• **What the task asks**
Leaving out every picture, transcribe the lines from the line that contains "This screenshot has width=339, height=417." to the end of the entries below, both ends included.

Records to use Block Start

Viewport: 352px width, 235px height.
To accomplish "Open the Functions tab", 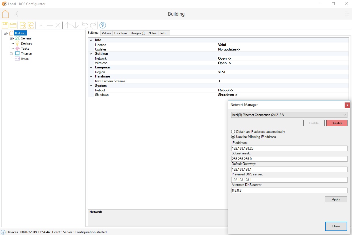I will 121,33.
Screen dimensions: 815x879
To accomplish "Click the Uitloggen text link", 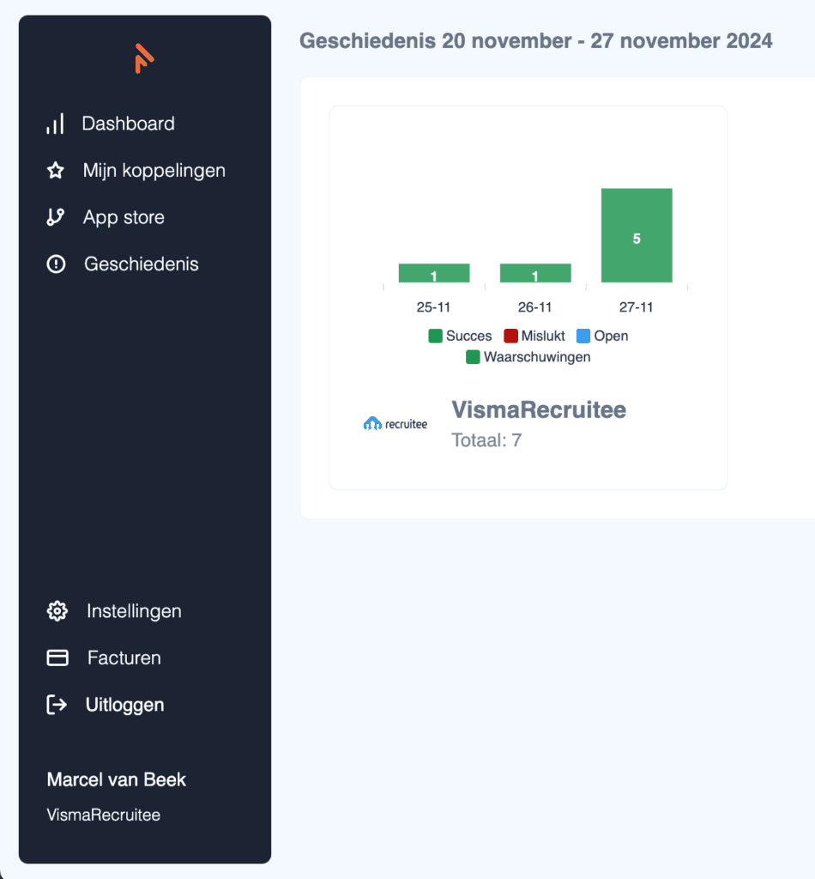I will pyautogui.click(x=125, y=706).
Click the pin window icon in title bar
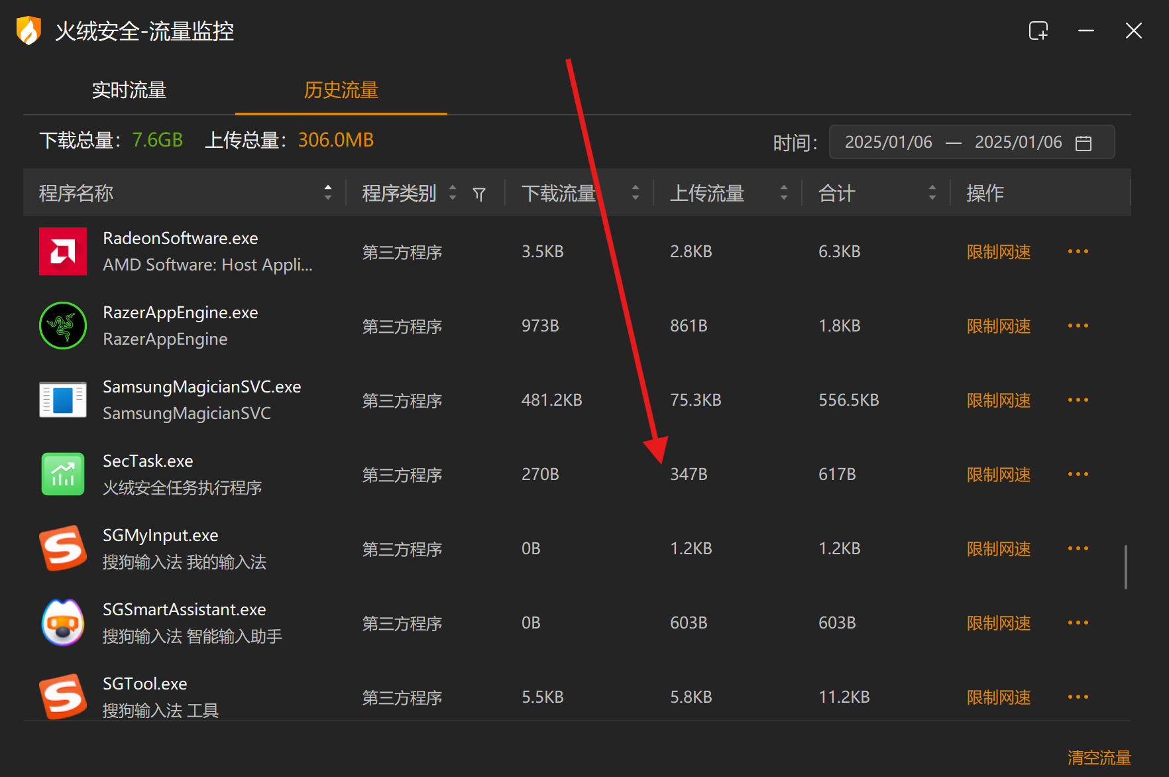 (1038, 30)
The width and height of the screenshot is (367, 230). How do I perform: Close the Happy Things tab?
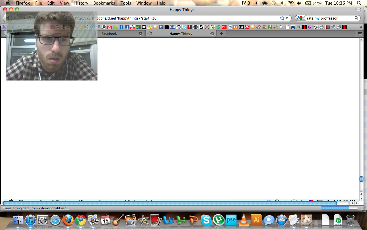[x=212, y=34]
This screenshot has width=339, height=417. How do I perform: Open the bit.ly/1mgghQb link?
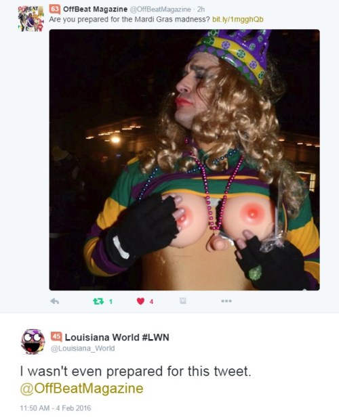pyautogui.click(x=238, y=20)
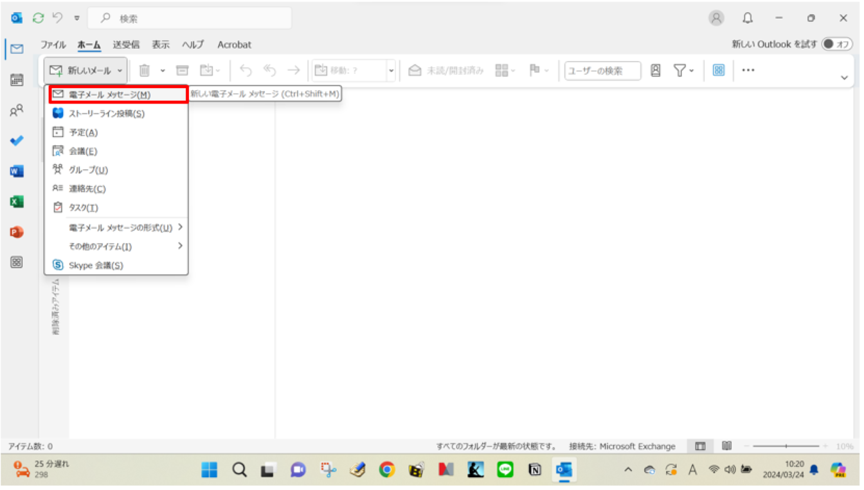Toggle the 新しい Outlook を試す switch
This screenshot has width=864, height=490.
(x=837, y=44)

Records to use Block End

• **Problem solution**
This screenshot has width=339, height=417. How do I perform: Open the bit.ly/1mgghQb link?
pyautogui.click(x=238, y=20)
Toggle the 新しい Outlook を試す switch
This screenshot has width=864, height=490.
(x=837, y=44)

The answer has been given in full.